→ **Extrait**
-*-*-
L'article de la discorde. Saisi le 9 avril 2023 par un requérant, le Conseil de déontologie journalistique et de médiation (CDJM) a épinglé "Le Point" dans une décision datée du 13 juin 2023 et relayée massivement sur les réseaux sociaux ce week-end. Le CDJM estime, en effet, qu'un article, publié le 3 avril 2023 sur le site de l'hebdomadaire et intitulé "Sainte-Soline : Non, le Samu n'a pas été interdit d'accès aux blessés", a contrevenu aux "règles déontologiques d'exactitude et de respect de la véracité des faits, d'une part, et d'offre de réplique, d'autre part". L'une des auteures de cet article, Géraldine Woessner, se défend.
Le 25 mars 2023, le terrain censé accueillir un projet contesté de méga-bassine a été le théâtre d'une manifestation, à l'issue de laquelle plusieurs dizaines de manifestants et de gendarmes ont été blessés. L'article du "Point" a été particulièrement commenté au vu du contexte abrasif. Aussi, il battait en brèche les informations du "Monde", de "Libération" et de "Mediapart" en leur donnant un autre sens.
Le requérant, parmi d'autres choses, estime en effet que "l'article du 'Point' met en cause à tort trois médias – 'Libération', 'Le Monde' et 'Mediapart' -, qui, selon cet article, ont accusé les autorités publiques 'd'avoir refusé (au Samu) d'apporter des soins aux blessés' ou 'de (l')avoir empêché d'accomplir (sa) mission".
"Vérification faite", valide le CDJM, "aucun des trois médias mis en cause par 'Le Point' n'a effectivement affirmé que les autorités publiques avaient refusé d'apporter des soins aux blessés (...) En fait, comme le note le requérant, les médias incriminés par Le Point s'interrogent sur le fonctionnement des secours et les délais d'intervention et non sur un empêchement stricto sensu d'apporter des soins aux blessés". Le CDJM considère donc que "Le Point" "n'a effectivement pas fait preuve d'exactitude en accusant, à tort, 'Le Monde', 'Libération' et 'Mediapart'".
Le deuxième grief retenu par le CDJM à l'encontre du "Point" a trait à la "véracité des faits". Selon le requérant, "les journalistes du 'Point' 'n'apportent aucune preuve que les violences n'ont pas d'abord été du côté des forces de l'ordre'". "Ces mêmes journalistes", poursuit-il, "sous-entendent, sans l'étayer, 'que la manifestation aurait eu dès le départ une intention violente'".
Là encore, le CDJM approuve : "aucun argument ne figure dans l'article du 'Point' à l'appui de l'accusation selon laquelle la violence aurait été méthodiquement préméditée à Sainte-Soline". Il considère, à ce sujet également, que "la comparaison effectuée en fin d'article entre les événements de Sainte-Soline et les méthodes d'action du Hamas a une portée plus calomnieuse qu'informative", relève-t-il. Avant d'enfoncer le clou : "Il y a oubli de l'impératif déontologique d'éviter 'l'accusation sans preuve et l'intention de nuire'".
Le CDJM confirme, enfin, que "l'obligation déontologique d'offre de réplique n'a pas été respectée". "Les médias accusés dans l'article du 'Point' ne semblent pas avoir été interrogés pas plus que les organisations mises en cause (LFI, les Soulèvements de la terre, Bassines non merci), exceptée la LDH", conclut le conseil tripartite, composé de représentants des journalistes, des éditeurs et des publics.
-*-*-
→ **Données extraites**
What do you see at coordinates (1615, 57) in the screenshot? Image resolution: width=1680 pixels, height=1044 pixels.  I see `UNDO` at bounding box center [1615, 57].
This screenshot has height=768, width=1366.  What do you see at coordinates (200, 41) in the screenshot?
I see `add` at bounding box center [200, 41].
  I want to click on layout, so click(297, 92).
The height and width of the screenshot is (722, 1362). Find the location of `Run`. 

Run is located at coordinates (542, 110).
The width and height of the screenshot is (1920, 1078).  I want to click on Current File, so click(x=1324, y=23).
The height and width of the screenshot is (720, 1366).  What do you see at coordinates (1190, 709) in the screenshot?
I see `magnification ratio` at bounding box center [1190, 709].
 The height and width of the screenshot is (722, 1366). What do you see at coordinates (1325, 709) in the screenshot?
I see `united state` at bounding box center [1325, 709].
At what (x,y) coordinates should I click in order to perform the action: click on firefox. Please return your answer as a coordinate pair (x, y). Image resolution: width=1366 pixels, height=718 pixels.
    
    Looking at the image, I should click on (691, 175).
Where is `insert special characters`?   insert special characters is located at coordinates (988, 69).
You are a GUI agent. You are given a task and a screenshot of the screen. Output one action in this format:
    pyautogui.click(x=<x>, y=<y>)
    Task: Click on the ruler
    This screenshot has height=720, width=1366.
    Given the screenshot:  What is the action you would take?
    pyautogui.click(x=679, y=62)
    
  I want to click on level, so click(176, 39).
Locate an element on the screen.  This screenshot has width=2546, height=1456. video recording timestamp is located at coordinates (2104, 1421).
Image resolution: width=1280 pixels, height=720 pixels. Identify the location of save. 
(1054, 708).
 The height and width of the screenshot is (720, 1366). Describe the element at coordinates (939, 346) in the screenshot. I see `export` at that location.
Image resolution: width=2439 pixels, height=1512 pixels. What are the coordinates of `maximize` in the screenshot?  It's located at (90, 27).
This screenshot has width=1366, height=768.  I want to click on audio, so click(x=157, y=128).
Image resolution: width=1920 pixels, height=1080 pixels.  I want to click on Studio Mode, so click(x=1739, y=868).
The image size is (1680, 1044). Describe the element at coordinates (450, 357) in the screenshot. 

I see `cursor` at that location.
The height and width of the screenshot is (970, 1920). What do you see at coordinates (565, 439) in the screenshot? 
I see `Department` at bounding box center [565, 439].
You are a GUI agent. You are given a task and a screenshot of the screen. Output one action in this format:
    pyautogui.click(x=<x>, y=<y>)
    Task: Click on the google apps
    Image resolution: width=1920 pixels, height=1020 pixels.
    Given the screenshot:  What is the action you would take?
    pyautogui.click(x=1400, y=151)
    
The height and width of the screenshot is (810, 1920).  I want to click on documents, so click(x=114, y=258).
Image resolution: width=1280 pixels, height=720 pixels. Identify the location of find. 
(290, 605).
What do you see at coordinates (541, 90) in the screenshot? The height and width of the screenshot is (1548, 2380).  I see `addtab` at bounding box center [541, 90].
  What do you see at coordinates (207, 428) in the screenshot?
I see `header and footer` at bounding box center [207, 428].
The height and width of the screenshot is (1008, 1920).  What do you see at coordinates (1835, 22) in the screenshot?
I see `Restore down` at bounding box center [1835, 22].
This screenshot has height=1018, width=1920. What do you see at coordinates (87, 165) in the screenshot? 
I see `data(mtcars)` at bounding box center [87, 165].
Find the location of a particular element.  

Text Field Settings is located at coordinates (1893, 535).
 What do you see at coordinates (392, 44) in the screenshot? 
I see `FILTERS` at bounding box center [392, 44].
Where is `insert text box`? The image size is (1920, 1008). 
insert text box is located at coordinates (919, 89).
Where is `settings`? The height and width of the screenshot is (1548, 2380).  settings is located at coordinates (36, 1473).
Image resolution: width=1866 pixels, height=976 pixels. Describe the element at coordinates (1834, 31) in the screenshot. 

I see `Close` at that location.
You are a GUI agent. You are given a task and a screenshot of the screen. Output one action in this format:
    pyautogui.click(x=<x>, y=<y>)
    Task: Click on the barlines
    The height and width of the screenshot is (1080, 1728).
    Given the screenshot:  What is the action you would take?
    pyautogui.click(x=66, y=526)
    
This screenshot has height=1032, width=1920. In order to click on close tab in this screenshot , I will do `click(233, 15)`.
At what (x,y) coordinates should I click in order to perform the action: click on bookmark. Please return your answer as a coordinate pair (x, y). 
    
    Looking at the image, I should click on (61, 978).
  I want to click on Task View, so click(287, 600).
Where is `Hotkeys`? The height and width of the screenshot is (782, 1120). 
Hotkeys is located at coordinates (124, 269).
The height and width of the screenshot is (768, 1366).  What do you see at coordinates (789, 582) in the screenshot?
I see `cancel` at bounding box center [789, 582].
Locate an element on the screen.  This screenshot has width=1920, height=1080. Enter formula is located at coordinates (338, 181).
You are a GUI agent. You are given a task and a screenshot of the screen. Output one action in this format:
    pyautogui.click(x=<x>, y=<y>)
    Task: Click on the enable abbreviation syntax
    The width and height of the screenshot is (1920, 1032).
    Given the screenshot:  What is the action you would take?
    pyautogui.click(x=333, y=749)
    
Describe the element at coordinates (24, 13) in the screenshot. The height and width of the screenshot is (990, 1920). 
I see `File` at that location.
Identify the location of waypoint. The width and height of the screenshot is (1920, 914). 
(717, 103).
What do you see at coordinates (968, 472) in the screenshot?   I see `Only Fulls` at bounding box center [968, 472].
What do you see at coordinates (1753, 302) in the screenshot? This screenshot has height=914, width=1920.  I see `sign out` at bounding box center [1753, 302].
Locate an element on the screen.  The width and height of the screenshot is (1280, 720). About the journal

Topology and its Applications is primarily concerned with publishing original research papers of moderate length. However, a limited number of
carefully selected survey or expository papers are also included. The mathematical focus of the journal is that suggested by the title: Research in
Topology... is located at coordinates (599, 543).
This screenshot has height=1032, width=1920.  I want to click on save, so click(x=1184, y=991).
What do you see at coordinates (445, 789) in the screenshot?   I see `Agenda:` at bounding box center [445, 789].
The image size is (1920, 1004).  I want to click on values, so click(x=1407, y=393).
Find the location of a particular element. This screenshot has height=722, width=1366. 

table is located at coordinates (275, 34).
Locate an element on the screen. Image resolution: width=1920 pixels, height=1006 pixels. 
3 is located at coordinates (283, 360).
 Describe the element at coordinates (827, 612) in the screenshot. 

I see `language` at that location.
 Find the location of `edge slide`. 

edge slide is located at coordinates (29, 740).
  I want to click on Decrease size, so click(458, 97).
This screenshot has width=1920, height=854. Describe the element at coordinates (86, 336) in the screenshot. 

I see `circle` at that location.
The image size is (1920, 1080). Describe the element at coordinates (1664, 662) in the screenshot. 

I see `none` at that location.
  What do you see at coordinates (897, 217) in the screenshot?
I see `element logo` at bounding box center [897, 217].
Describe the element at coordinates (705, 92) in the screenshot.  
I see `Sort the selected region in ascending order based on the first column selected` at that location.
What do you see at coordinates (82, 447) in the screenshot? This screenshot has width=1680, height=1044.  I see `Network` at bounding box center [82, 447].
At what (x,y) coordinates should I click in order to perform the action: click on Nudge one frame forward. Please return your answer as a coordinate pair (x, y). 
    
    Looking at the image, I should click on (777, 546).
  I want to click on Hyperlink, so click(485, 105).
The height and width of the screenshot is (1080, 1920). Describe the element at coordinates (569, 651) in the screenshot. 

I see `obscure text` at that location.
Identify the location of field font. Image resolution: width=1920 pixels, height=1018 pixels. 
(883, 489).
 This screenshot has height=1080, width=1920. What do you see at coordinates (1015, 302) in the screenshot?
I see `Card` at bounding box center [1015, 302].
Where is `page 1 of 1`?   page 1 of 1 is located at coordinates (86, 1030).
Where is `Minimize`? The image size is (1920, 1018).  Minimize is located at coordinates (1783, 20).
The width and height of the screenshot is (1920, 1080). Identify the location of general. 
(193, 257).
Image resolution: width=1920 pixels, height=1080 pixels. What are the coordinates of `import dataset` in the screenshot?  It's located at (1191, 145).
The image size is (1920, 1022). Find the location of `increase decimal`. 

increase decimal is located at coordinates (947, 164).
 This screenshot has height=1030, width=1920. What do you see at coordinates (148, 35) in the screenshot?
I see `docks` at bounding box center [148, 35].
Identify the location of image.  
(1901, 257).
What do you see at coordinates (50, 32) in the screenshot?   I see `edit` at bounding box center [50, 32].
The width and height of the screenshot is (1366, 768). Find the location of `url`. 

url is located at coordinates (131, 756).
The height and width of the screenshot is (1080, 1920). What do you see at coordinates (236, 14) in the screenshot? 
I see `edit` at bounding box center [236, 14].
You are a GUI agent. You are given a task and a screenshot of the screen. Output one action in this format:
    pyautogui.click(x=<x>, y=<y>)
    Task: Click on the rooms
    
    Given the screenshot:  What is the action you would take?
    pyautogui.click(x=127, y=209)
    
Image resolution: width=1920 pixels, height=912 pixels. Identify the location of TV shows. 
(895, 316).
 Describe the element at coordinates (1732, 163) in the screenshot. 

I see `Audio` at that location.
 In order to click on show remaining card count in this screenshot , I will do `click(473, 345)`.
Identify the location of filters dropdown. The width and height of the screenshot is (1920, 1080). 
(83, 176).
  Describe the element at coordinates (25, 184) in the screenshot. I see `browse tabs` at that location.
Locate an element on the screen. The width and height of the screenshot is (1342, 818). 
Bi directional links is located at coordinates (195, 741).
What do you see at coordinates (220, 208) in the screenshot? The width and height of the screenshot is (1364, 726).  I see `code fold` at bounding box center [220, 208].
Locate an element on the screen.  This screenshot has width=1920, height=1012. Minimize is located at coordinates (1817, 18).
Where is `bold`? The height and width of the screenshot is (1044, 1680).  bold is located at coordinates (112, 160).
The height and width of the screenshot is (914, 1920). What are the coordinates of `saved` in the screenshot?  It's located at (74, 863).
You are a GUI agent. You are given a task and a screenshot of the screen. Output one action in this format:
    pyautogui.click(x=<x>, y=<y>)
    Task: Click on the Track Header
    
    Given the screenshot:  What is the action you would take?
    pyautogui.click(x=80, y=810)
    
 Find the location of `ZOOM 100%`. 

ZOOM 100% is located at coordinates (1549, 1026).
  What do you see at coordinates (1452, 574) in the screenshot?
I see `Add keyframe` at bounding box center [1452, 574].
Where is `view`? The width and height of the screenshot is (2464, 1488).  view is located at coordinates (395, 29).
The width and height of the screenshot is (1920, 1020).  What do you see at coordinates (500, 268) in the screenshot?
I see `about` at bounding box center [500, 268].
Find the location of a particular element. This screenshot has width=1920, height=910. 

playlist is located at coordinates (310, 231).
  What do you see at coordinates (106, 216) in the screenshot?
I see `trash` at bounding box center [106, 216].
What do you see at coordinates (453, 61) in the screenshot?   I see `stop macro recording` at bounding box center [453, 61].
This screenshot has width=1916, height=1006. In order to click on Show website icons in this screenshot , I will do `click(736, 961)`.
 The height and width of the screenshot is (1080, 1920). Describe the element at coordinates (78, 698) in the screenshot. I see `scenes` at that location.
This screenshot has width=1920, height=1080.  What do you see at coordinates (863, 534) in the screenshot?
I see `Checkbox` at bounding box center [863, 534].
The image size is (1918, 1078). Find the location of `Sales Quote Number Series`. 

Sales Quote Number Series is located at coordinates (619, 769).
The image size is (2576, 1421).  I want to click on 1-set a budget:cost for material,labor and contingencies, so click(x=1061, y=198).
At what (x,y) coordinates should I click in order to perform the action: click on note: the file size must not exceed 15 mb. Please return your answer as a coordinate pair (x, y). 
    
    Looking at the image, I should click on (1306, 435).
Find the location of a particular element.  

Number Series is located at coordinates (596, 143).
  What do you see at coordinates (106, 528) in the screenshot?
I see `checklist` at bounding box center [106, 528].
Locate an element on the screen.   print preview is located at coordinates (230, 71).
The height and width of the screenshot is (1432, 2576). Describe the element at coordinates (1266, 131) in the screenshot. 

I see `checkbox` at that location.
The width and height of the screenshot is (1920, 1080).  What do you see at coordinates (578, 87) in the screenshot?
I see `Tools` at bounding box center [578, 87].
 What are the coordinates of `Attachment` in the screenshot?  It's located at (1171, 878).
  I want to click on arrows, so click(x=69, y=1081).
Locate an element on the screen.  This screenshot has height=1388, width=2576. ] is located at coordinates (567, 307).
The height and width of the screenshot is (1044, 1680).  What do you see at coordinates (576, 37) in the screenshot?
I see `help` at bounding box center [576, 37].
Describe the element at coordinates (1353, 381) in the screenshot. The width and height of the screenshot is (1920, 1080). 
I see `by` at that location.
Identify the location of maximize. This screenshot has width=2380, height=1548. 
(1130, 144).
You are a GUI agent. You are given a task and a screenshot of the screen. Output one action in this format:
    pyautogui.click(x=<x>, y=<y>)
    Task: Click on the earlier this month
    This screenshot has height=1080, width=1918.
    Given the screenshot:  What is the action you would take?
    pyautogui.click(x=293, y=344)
-*-*-
→ **Exercices**
1: D'après l'extrait, à quelle date la décision du CDJM a-t-elle été rendue ?
2: Recopiez l'extrait depuis "L'article de la" jusqu'à "Woessner, se défend.".
La liste provient d'une autre source.

→ **Réponses rédigées**
1: Le 13 juin 2023.

2:
L'article de la discorde. Saisi le 9 avril 2023 par un requérant, le Conseil de déontologie journalistique et de médiation (CDJM) a épinglé "Le Point" dans une décision datée du 13 juin 2023 et relayée massivement sur les réseaux sociaux ce week-end. Le CDJM estime, en effet, qu'un article, publié le 3 avril 2023 sur le site de l'hebdomadaire et intitulé "Sainte-Soline : Non, le Samu n'a pas été interdit d'accès aux blessés", a contrevenu aux "règles déontologiques d'exactitude et de respect de la véracité des faits, d'une part, et d'offre de réplique, d'autre part". L'une des auteures de cet article, Géraldine Woessner, se défend.